高いiPhone、高いホテルと「半世紀ぶり円安」の先 実質実効レートの調整経路は円高かインフレか
円安が持続する中、ドル円相場の水準に対する筆者への問い合わせは引き続き多いが、同じくらい「日本のインフレは持続性を伴うと考えるべきか」という問い合わせも増えている。
2023年の春闘が30年ぶりの伸び率を確保したことを受け、2024年も強い伸びが続くという思惑は少なくない。例年通り、1月の消費者物価指数(CPI)だけで判断するならば、2024年の伸びが2023年のそれ(前年同月比4.3%、総合)を凌駕する可能性は低いため、その勢いはそがれるとみるのが無難な視点になる。
だが、これほど人手不足が問題視される状況でCPIをどれほど絶対視すべきか。政府・与党、そして日銀がデフレ脱却を宣言する動きは依然見られず、それゆえに金融緩和も持続中だが、少なくとも「慢性的に物価が下落するような状況」という意味でのデフレと現状はだいぶん異なってきた印象もある。
「インフレ持続」3つの背景
仮に、今の日本が直面しているインフレが持続性を伴っていると考えた場合、その背景として例えば以下の3つの経路が考えられる。①人手不足、②円安、③インバウンド需要だ。いずれもニュースで取り上げられない日がない論点である。
この中で人手不足は多くの説明を要しないと思われることから、今回は割愛する(詳しくは『むしろ「AIが仕事を奪ってほしい」人手不足の極地』)。
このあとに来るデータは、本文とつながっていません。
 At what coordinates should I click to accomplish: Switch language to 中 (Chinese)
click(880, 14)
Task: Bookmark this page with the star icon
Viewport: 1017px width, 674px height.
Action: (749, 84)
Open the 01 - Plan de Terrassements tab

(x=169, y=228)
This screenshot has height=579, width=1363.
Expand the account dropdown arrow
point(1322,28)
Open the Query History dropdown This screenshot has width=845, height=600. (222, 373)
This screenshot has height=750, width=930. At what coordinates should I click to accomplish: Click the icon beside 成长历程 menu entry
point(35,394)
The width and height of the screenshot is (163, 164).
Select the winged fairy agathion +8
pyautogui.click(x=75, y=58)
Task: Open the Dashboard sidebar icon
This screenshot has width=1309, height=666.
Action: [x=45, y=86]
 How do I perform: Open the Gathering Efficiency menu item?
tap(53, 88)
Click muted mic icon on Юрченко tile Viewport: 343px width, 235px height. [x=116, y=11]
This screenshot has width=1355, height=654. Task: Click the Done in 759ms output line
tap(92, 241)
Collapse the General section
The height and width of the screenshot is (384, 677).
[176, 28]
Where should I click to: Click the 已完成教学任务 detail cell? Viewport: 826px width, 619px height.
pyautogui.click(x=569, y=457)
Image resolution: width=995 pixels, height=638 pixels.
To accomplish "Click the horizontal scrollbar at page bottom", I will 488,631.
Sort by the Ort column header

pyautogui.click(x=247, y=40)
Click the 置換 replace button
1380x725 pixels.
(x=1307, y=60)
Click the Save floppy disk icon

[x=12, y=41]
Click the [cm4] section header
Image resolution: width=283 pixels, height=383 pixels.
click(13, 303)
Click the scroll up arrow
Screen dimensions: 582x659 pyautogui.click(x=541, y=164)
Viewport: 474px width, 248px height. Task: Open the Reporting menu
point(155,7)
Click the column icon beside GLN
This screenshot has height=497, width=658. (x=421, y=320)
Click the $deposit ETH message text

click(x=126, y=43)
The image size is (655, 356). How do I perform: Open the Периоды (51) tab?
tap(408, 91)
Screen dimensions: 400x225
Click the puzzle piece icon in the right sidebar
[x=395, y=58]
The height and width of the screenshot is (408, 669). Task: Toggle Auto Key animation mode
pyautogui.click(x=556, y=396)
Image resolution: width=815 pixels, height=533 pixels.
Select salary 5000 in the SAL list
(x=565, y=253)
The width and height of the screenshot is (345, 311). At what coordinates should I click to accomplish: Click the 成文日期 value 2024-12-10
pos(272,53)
残りの円安やインバウンドは「インフレの輸入」ともいえるような状況であり、インフレの持続性を考えるうえでは重要な論点である。
円安に関しては、円高が「デフレの輸入」のように言われていた時代が長かったことを踏まえると、円安が「インフレの輸入」を引き起こしていると形容されることについて違和感を覚える向きは少ないだろう。